◆ ПРИВЕДЁННЫЙ ОТРЫВОК
····················
Э.Б.: Научная истина – это опять же, мы вернемся к Декарту, это абсолютно ключевой момент, человек для всего современного миропонимания, базируется на ясной истине. Ясная истина, в первую очередь, должна быть понятна мне лично. Не общественно принята, а я должен ее понять. Насколько ясно, Декарт отвечает: настолько же ясно, насколько я доверяю таблице умножения. Вот таблица умножения – это абсолютно ясная истина. В том, что дважды два – четыре, в этом нехорошо сомневаться, с этим легко согласиться, вот это ясная истина. Значит, в конечном счете, вся научная истина так или иначе должна быть сведена к чрезвычайно простым и ясным истинам.

П.П.: Это декартовский подход.

Э.Б.: Нет, это куда шире. Это и есть научный подход. Некое утверждение может лежать очень далеко между дважды два четыре. Далеко. Но оно должно находиться за счетное число шагов.

П.П.: За конечное число шагов.

Э.Б.: За конечное число шагов, к таблице умножения или к вещам столь же ясным, как таблица умножения.

П.П.: Вот это и будет ясная истина.

Э.Б.: Вот это и есть наука. И меня ничего не интересует, кроме ясной истины. Как я полагаю, глубокой истины нет вообще, вот это и есть научное мракобесие.

П.П.: То есть научное мракобесие глубокой истины, пользуясь исключительно ясными данными, да?

Э.Б.: Да.

Глубокая истина

П.П.: Другая формулировка, что такое глубокая истина.

Э.Б.: Глубокой истине противостоит не ложь, она не может сводиться к таблице умножения. Ей может противостоять только другая истина, может быть еще более глубокая, она не опровергается, она никак не сводима к таблице умножения.

П.П.: Например, что такое глубокая истина?
····················
◆ СТРОКИ ДАННЫХ
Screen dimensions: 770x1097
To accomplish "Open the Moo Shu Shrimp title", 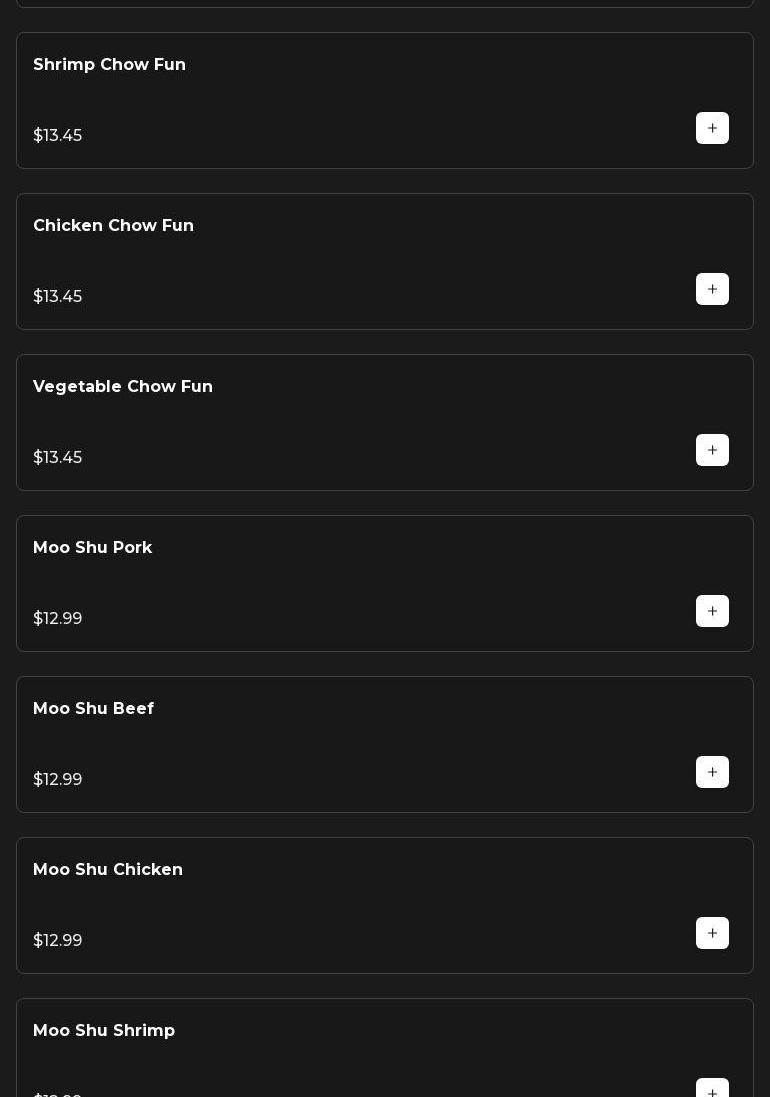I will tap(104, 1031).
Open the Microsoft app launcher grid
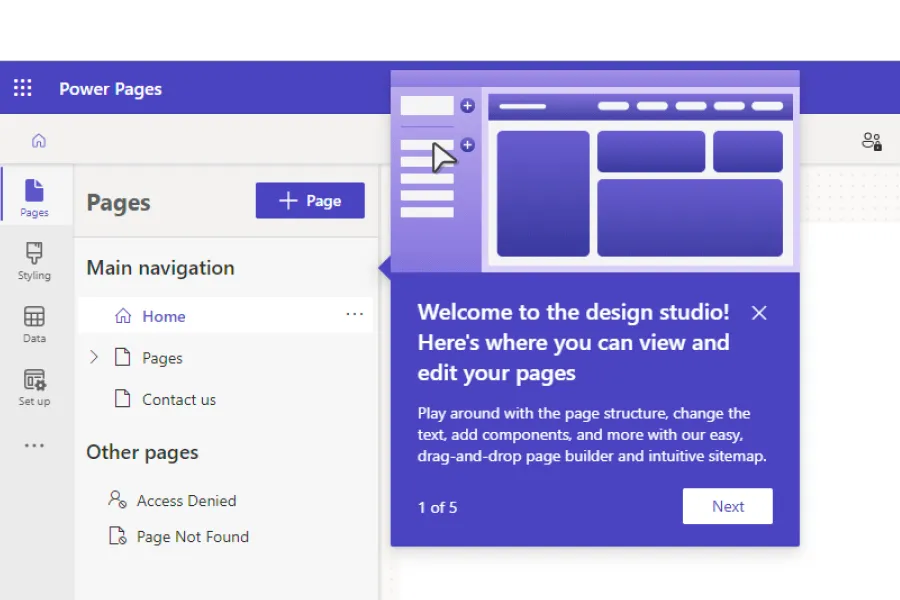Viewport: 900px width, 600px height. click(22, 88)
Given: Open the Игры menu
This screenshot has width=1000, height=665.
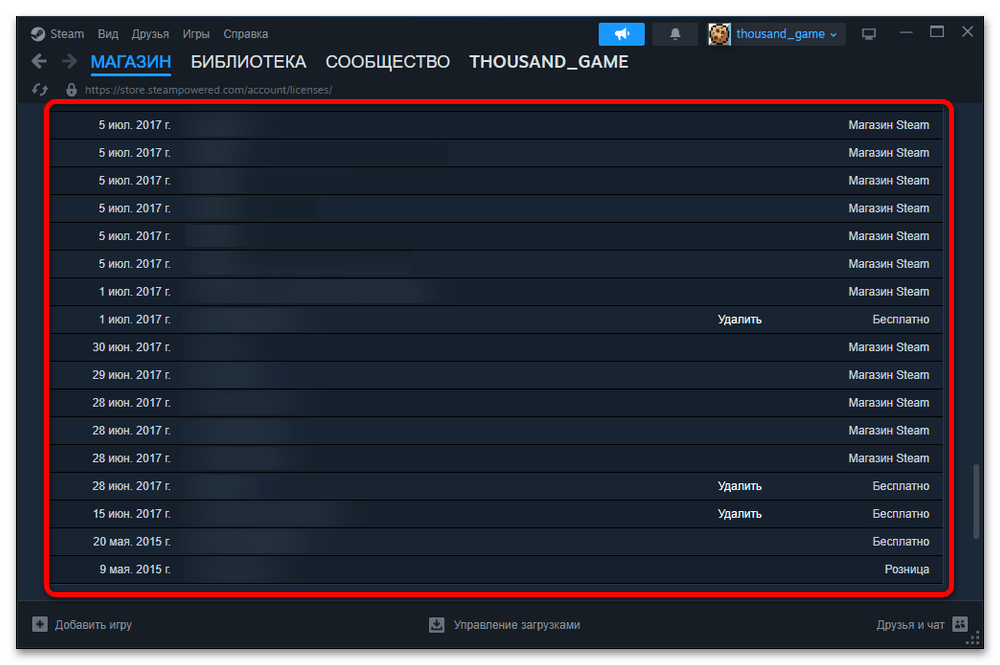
····················
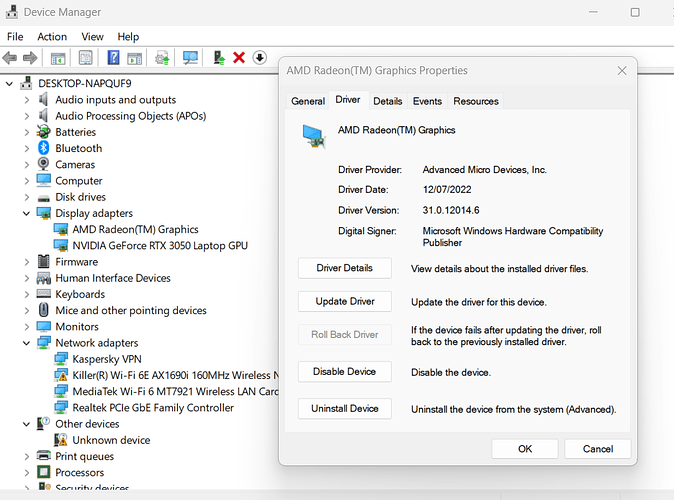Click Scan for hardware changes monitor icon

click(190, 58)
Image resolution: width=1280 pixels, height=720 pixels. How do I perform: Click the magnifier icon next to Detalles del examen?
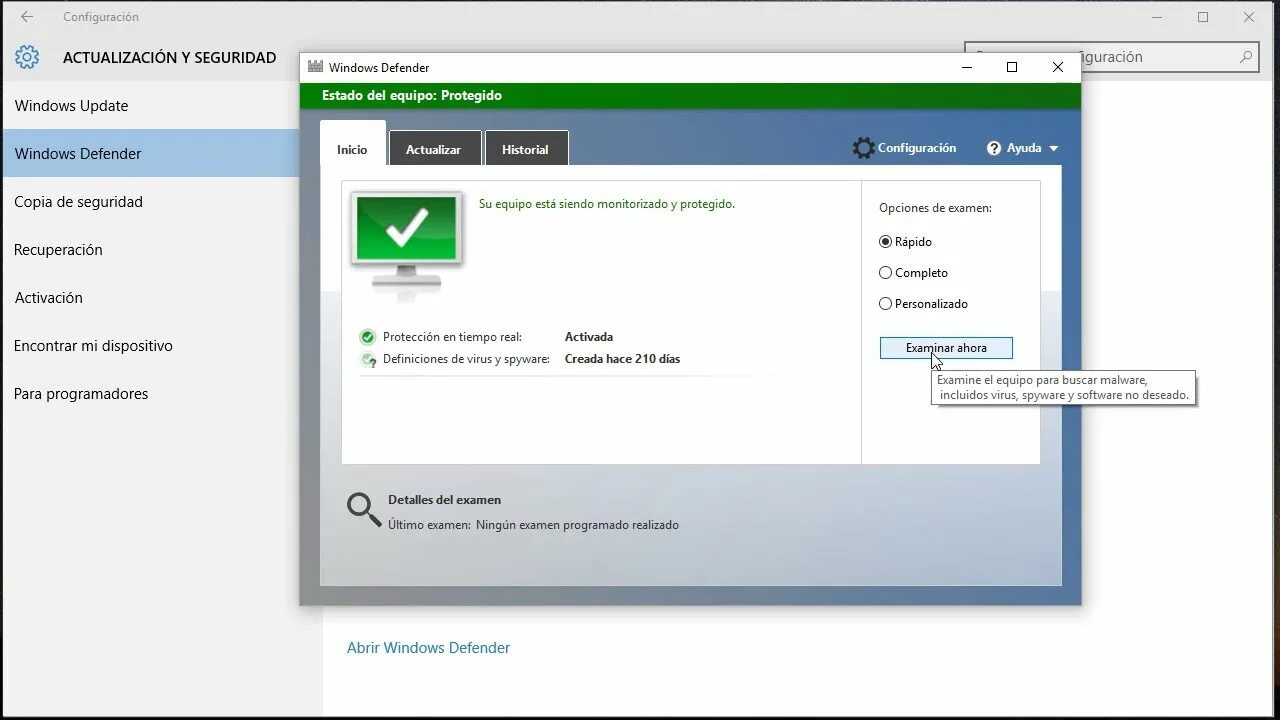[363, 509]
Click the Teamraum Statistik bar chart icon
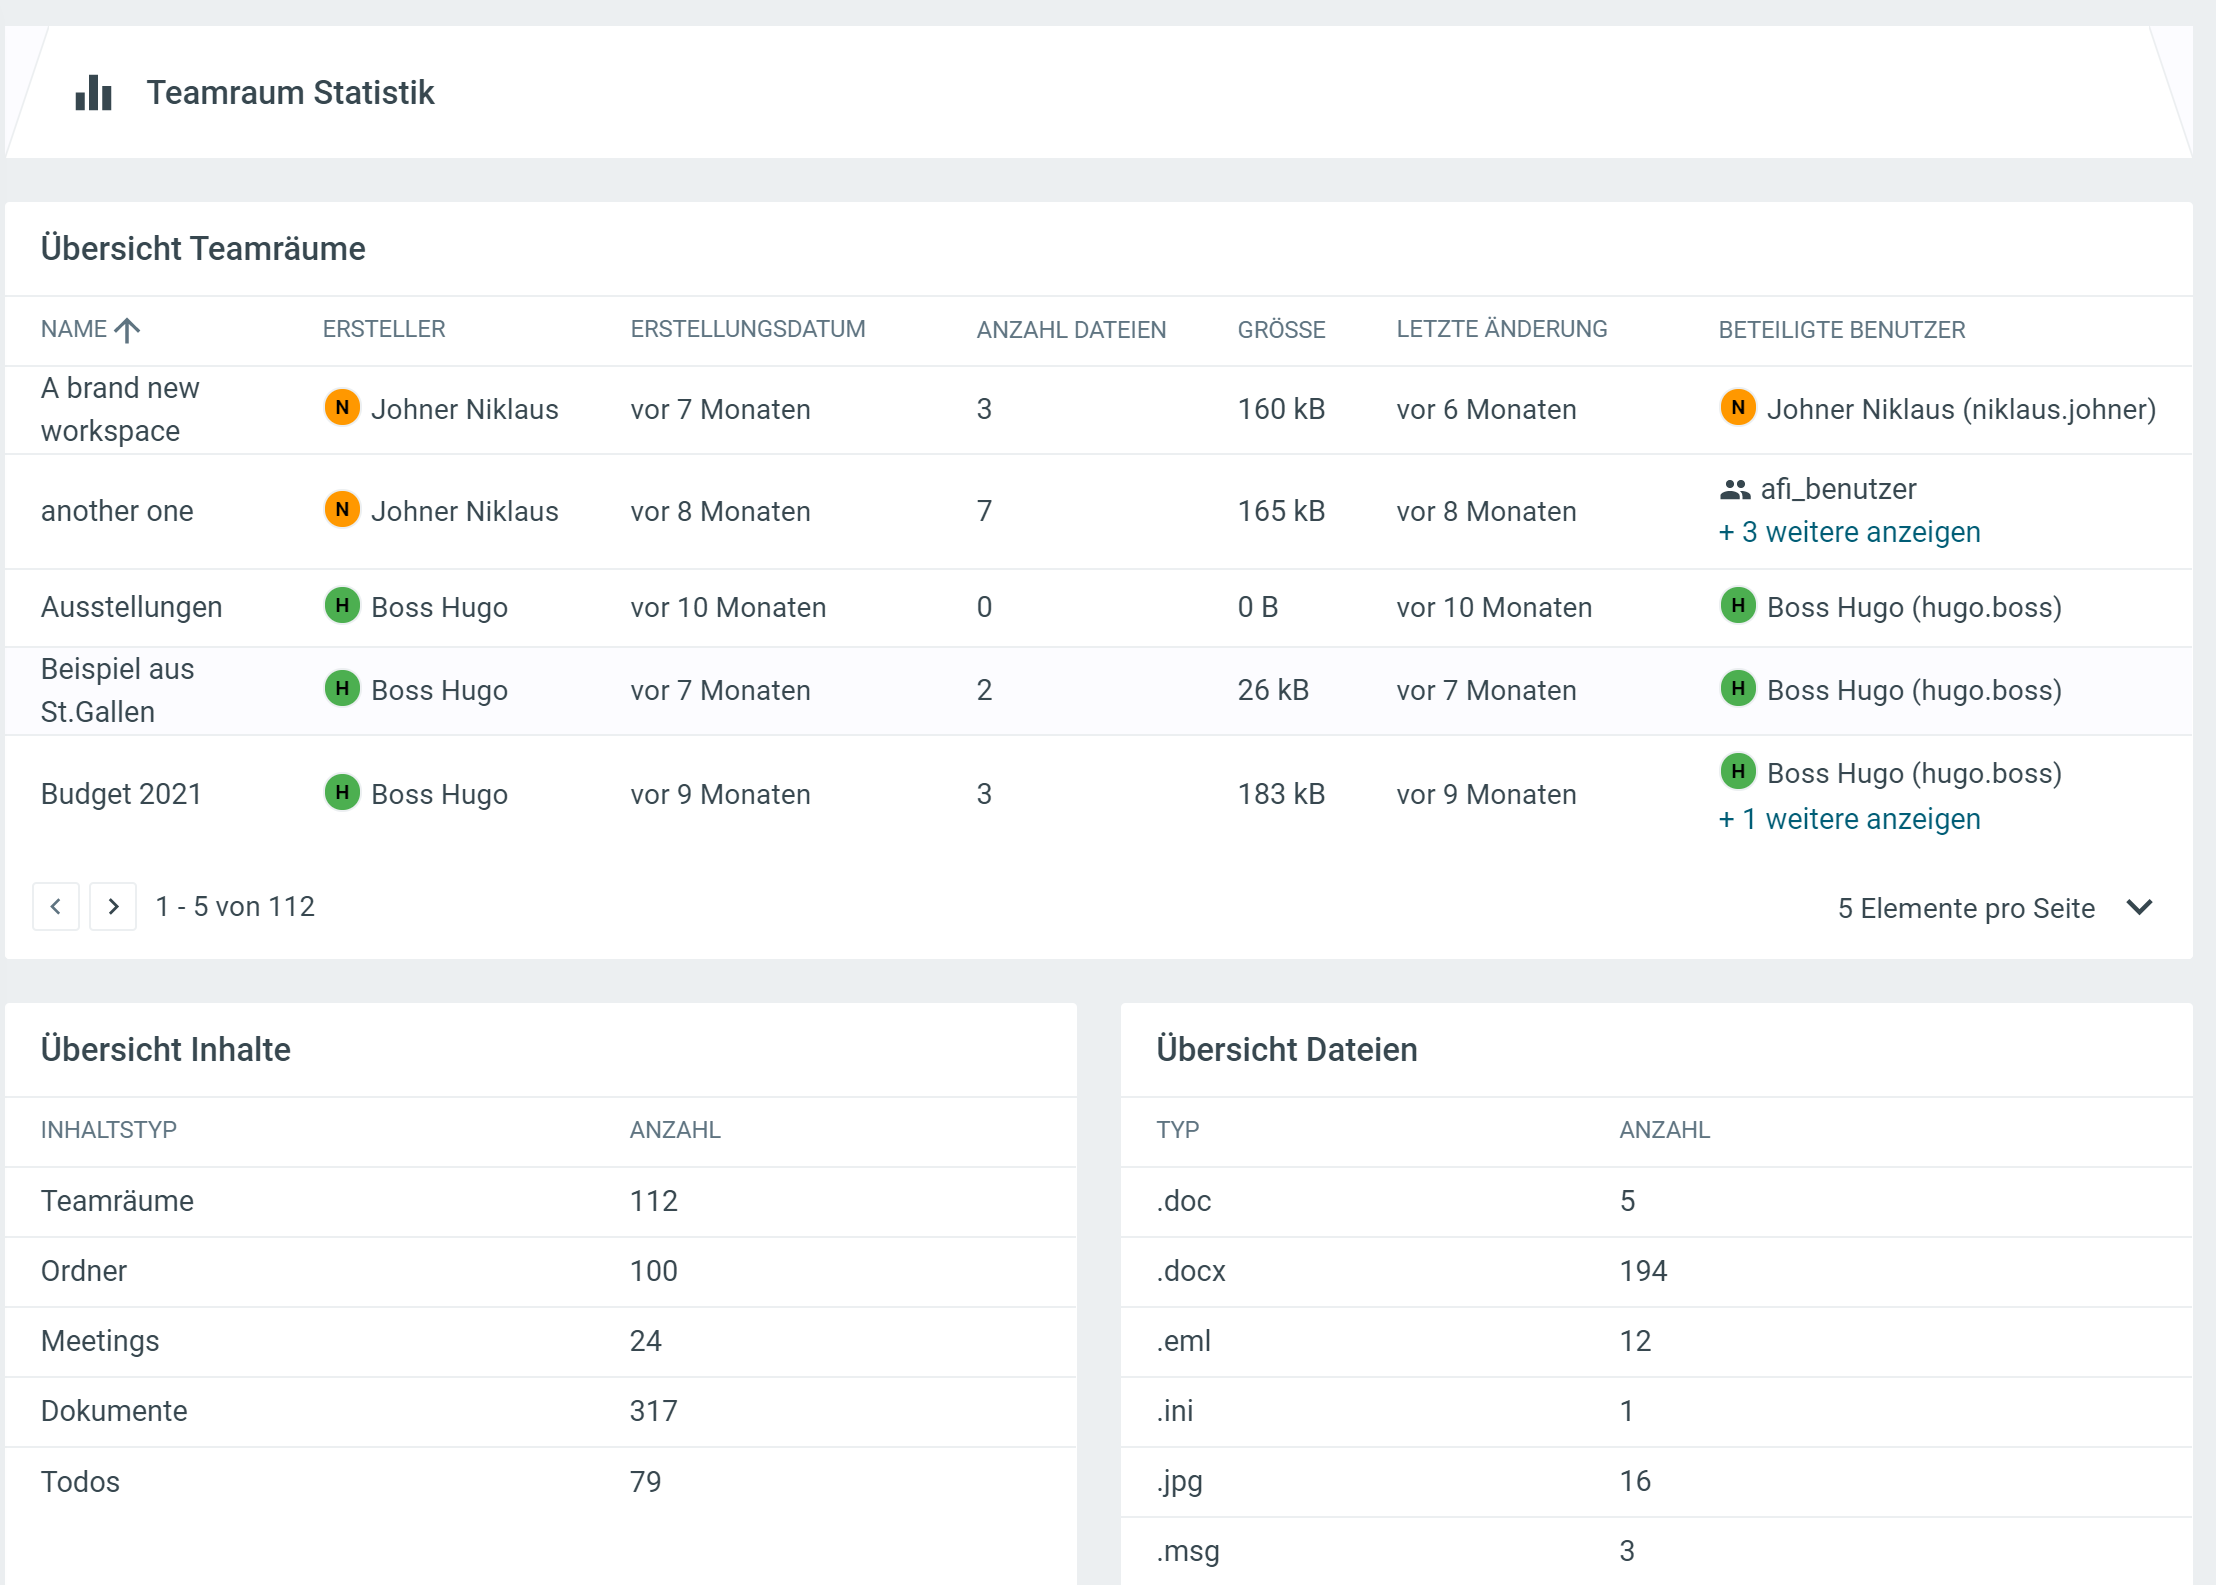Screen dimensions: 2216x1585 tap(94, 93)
····················
◆ ЧТО СДЕЛАТЬ
1. Выпишите из отрывка о научной истине фрагмент от «Э.Б.: Вот это» до «ясными данными, да?» включительно.
2. Повторите дословно строки данных от строки с «Image resolution: width=1280» до строки с «Screen dimensions: 2216x1585 tap(94, 93)» включительно. Изображения в ответ не включайте.

◆ ВЫПОЛНЕННОЕ ЗАДАНИЕ
1.
Э.Б.: Вот это и есть наука. И меня ничего не интересует, кроме ясной истины. Как я полагаю, глубокой истины нет вообще, вот это и есть научное мракобесие.

П.П.: То есть научное мракобесие глубокой истины, пользуясь исключительно ясными данными, да?

2.
Image resolution: width=1280 pixels, height=720 pixels. How do I perform: Click the magnifier icon next to Detalles del examen?
[363, 509]
Click the Teamraum Statistik bar chart icon
Screen dimensions: 2216x1585 tap(94, 93)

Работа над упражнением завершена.